The last decade has taught us that, as a general rule of thumb, making films based on video game franchises is a bit like making cookies out of untreated dioxin-- bad for business, bad for the community, and a bad idea in general. Final Fantasy: The Spirits Within narrowly avoids joining the ranks of leper films like Double Dragon and Super Mario Brothers, by virtue of the fact that the only things it takes from its namesake video game series are its title and general theme.

This film is the first wide-release digital animation showcase from Square Co. Ltd.,1 the venerated virtual crack dealers whose Final Fantasy series (as well as its high-quality cousins like the Chrono and Mana series) of console games has inspired gamer insomnia for more than a decade. In recent years, the FF series has become noted for its use of superbly done CGI interludes. This film, years in the making, is the penultimate result of Square's experimentation-- a film fully rendered in computer animation using the Final Fantasy series' style and signature theme of techno-spiritual conflict. Although the idea of an entirely digital film is nothing new, this film's claims to fame are the extraordinary realism of its rendered human characters and its supposedly adult tone.

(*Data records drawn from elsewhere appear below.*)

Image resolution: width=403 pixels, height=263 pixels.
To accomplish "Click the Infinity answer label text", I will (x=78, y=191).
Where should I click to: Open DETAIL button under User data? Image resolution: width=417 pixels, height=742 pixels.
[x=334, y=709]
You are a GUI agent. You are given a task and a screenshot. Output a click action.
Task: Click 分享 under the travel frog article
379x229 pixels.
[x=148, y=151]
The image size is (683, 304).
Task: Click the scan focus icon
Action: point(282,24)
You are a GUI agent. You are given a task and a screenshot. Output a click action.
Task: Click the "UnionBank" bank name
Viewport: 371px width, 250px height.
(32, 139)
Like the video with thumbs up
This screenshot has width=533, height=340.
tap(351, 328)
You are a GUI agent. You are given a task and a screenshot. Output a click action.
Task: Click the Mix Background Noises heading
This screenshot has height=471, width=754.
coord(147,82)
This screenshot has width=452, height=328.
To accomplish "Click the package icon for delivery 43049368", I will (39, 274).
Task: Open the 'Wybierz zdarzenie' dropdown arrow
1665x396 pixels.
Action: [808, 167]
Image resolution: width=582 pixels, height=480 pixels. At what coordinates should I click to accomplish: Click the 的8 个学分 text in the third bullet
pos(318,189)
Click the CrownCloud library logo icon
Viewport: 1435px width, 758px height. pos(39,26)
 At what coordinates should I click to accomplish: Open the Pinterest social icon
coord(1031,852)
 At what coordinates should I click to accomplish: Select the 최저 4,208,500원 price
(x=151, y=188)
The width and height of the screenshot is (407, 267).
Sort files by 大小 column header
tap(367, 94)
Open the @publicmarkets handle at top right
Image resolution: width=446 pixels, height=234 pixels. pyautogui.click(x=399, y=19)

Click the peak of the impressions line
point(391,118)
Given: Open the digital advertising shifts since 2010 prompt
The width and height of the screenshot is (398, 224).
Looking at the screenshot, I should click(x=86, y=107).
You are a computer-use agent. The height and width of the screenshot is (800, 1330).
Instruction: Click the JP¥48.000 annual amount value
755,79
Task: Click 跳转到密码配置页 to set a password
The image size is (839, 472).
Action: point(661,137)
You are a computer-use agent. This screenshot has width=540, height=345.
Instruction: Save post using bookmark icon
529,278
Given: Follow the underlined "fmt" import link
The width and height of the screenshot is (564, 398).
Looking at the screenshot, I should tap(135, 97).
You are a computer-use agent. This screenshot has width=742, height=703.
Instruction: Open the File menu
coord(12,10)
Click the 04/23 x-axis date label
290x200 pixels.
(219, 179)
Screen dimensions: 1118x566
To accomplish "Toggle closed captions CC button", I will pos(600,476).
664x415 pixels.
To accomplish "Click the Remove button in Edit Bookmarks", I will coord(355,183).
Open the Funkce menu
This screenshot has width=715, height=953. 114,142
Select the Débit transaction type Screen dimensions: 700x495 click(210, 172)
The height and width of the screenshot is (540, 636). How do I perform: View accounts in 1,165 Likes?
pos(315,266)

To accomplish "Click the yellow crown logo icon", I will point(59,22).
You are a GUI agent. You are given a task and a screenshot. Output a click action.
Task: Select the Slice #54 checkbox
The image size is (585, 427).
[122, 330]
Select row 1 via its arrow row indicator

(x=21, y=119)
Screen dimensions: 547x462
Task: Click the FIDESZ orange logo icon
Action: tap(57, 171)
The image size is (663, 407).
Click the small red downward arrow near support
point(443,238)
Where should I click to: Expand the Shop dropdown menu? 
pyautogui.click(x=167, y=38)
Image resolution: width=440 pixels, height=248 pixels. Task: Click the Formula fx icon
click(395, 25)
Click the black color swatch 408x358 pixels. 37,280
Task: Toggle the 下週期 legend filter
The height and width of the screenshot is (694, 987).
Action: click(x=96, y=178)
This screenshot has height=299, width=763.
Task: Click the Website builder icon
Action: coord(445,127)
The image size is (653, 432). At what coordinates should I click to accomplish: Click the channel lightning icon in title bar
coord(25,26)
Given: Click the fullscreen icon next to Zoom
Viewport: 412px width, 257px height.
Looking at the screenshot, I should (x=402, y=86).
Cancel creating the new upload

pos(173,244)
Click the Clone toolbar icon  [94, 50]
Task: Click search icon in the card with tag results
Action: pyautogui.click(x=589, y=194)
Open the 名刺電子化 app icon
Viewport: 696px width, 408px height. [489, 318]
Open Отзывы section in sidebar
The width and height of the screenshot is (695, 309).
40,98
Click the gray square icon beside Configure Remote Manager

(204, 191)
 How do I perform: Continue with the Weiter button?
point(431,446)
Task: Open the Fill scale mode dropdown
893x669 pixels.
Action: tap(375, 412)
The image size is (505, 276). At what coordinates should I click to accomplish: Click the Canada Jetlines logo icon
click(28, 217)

Story Report: Not a Chocobo in Sight...

It is the year 2065. Earth has been invaded and laid waste by "bio-etheric" creatures called, in a fit of desperate originality, "Phantoms." The human race survives in high-tech enclaves, guarded by energy fields the Phantoms cannot penetrate. Digital uberbabe Dr. Aki Ross (voice of Ming-Na) and her mentor Dr. Sid (voice of Donald Sutherland) are searching for the "eight spirits of the earth," eight unique creatures whose spiritual energy patterns will combine to form a "wave," a devastating Maguffin that will destroy the Phantoms. The good doctors are caught in a race against time, since the militant General Hein (voice of James Woods, which makes me wonder how the other characters could ever suspect Hein of having good intentions. I mean, c'mon-- it's James Woods!) wants to put an end to the hunt for the spirits and excise the Phantoms from the planet with a gigantic spaceborne laser. The only problem with Hein's scheme is that the laser might penetrate deep enough into the planet's core to harm the so-called "Gaia Force," from which all life springs. Of course, Hein soon puts a sneaky plan in motion and Dr. Ross has to go renegade to finish gathering the needed spirits. As is par for the course in a skiffy flick like this, listening to reason is for wimps. Joining Aki for her ride are the "Deep Eyes" (yep, "Deep Eyes") a squad of elite soldiers casually betrayed by Hein's plotting. The squad is voiced by Ving Rhames, Steve Buscemi, and Peri Gilpin. Of course, their leader, Grey Edwards (voice of Alec Baldwin) is Dr. Ross's former lover. All the items on the sci-fi action flick checklist are eventually met as the plot unfolds; there's shootin' and runnin' and kissin' and four-wheeled all-terrain vehicles, as well as stupid politicians, heroic sacrifices, dopey one-liners and aliens in the ventilation system.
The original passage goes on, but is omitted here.